SET TASK
Render the stretch of the listing below from the line containing "The height and width of the screenshot is (784, 1523)." through the line containing "1176x1020 pixels. coord(142,206)" as a Markdown table with the columns Row and Listing line. Number each row and leave out blank lines.

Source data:
⁂

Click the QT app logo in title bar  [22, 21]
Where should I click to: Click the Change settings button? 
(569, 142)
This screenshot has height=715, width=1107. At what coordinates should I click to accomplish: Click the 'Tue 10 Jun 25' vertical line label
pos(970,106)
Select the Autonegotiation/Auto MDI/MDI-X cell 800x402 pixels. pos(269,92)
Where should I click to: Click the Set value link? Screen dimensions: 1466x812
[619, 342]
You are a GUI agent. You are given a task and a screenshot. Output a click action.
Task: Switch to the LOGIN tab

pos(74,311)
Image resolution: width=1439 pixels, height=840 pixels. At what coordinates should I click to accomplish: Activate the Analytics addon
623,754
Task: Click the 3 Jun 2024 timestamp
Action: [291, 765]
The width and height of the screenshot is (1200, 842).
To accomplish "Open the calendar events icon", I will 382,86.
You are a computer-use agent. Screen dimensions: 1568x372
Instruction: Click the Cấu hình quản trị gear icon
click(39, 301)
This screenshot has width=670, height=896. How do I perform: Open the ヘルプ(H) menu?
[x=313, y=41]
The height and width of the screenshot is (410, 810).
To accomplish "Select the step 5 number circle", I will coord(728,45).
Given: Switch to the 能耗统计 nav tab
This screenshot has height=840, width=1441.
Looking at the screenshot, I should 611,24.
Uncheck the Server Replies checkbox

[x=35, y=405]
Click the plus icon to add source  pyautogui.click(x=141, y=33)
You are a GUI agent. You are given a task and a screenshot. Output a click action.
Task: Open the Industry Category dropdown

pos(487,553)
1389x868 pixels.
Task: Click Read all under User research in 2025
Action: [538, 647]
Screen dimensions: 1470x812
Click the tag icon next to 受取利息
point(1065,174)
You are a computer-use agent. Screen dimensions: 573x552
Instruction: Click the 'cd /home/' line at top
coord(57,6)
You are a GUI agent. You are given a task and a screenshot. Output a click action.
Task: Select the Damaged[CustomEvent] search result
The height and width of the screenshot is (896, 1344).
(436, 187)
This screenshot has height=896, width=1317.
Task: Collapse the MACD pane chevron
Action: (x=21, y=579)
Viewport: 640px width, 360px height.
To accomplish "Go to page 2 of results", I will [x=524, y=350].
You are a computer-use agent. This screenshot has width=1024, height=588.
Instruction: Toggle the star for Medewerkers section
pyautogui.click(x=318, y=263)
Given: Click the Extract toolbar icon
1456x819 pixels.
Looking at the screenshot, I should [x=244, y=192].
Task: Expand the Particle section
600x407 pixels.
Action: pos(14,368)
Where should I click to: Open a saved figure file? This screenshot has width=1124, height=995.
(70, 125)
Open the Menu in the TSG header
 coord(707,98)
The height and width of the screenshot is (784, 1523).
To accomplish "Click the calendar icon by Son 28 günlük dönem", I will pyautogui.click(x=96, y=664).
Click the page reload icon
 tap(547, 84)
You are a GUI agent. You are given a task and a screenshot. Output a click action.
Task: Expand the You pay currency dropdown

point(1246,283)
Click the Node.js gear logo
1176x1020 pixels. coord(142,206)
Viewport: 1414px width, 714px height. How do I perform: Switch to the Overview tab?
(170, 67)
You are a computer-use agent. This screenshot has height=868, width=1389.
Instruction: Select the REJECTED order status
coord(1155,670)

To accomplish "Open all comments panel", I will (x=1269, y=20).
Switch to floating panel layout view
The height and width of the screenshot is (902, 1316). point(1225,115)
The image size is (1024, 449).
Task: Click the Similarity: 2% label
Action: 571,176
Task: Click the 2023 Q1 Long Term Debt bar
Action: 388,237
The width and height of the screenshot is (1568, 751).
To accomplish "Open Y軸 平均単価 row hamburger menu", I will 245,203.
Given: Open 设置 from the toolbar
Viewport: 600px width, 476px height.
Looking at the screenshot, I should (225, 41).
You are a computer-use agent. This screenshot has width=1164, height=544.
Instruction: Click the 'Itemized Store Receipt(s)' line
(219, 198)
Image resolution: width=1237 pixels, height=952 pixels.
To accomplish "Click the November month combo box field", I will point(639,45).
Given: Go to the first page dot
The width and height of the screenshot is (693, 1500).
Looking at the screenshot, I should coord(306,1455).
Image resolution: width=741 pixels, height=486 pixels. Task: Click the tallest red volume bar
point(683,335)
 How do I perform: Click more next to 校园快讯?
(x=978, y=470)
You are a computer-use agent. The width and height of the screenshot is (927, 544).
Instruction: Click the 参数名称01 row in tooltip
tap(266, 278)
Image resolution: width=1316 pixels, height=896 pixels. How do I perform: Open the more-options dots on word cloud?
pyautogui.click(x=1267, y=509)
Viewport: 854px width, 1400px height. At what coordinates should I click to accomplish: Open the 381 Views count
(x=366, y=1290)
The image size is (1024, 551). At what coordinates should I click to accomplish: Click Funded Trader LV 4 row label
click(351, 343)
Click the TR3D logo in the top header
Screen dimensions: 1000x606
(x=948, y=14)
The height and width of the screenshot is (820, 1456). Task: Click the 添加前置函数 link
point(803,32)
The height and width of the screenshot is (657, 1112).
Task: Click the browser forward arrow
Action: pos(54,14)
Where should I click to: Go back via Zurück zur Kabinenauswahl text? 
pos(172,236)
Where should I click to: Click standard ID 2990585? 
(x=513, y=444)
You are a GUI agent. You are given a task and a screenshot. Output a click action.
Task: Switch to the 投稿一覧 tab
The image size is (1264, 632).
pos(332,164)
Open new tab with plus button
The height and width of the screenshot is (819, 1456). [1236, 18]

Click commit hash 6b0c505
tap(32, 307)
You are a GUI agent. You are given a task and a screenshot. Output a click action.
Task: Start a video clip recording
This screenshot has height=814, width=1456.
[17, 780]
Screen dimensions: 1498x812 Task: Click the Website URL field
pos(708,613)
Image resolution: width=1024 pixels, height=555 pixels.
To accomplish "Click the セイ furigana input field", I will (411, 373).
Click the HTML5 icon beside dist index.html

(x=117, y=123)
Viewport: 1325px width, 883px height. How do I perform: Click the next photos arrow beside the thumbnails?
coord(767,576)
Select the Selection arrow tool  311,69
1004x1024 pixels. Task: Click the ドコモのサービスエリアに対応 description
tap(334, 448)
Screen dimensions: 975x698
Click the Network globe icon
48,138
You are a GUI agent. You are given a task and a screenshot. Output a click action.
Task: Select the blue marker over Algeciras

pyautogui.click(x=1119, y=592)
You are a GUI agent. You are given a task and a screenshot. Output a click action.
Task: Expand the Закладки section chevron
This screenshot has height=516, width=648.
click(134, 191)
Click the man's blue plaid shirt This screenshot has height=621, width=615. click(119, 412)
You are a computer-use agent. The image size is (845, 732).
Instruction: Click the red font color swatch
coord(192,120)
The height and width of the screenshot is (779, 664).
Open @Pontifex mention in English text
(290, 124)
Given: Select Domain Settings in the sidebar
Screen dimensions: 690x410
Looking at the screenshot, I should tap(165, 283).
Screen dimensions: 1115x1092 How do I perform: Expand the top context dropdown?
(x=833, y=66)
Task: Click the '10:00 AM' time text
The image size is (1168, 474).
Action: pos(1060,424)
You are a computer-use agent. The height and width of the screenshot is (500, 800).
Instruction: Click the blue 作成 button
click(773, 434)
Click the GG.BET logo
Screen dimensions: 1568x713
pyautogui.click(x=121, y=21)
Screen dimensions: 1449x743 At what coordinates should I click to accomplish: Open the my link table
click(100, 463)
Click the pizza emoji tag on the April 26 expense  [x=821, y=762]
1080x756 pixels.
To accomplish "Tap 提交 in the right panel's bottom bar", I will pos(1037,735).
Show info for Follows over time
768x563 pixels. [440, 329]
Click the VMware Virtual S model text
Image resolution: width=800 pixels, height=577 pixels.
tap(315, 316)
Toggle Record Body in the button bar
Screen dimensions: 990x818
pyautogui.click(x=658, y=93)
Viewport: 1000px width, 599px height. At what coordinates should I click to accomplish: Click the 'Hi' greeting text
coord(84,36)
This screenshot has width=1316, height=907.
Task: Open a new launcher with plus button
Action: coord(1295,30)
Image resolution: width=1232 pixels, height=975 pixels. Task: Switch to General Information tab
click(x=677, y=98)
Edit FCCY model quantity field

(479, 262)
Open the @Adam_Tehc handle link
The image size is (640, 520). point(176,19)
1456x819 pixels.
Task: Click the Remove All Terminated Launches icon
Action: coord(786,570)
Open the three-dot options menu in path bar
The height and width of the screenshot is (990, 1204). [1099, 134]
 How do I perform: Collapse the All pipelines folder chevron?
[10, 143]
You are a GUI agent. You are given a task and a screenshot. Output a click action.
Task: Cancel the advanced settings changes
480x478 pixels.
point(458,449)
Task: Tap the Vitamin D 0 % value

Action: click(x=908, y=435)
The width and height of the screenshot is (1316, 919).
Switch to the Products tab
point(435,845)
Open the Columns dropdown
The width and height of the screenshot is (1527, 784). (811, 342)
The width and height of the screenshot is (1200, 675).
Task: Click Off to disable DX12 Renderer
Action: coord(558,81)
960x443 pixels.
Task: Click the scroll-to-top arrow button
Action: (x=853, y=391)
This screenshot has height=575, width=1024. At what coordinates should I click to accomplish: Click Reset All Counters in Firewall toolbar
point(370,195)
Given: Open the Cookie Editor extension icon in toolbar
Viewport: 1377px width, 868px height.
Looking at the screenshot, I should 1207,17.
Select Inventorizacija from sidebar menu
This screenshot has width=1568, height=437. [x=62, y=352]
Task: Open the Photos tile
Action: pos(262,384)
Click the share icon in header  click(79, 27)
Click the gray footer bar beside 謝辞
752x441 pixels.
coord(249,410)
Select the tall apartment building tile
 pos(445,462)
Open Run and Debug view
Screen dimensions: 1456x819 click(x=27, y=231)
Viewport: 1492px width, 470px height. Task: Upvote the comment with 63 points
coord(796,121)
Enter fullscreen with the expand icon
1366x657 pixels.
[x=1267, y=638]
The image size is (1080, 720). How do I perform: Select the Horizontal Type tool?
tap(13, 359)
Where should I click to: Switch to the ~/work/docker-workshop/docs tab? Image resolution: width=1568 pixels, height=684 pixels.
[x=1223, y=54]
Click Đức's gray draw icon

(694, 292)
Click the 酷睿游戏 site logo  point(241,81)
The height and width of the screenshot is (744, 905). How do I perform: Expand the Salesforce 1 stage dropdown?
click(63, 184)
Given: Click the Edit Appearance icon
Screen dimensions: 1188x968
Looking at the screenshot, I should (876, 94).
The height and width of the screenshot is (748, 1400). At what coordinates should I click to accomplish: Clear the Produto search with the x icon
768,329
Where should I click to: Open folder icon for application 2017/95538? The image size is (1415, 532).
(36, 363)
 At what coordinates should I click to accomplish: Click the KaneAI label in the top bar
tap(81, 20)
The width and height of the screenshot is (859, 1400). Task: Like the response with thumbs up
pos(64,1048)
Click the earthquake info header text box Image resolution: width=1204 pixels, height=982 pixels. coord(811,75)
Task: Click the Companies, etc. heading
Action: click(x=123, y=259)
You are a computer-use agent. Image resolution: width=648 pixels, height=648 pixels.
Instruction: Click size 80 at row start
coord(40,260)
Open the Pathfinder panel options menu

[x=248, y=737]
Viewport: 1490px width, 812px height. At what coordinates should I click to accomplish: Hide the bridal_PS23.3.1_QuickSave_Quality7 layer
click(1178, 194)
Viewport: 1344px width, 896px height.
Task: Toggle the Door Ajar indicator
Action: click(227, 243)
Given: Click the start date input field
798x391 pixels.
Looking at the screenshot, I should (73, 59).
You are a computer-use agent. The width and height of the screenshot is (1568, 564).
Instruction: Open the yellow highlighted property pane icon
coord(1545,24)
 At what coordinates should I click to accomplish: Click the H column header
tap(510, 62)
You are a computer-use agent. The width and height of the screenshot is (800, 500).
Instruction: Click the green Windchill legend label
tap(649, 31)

⁂

WORKED ANSWER
| Row | Listing line |
|---|---|
| 1 | The height and width of the screenshot is (784, 1523). |
| 2 | To accomplish "Click the calendar icon by Son 28 günlük dönem", I will pyautogui.click(x=96, y=664). |
| 3 | Click the page reload icon |
| 4 |  tap(547, 84) |
| 5 | You are a GUI agent. You are given a task and a screenshot. Output a click action. |
| 6 | Task: Expand the You pay currency dropdown |
| 7 | point(1246,283) |
| 8 | Click the Node.js gear logo |
| 9 | 1176x1020 pixels. coord(142,206) |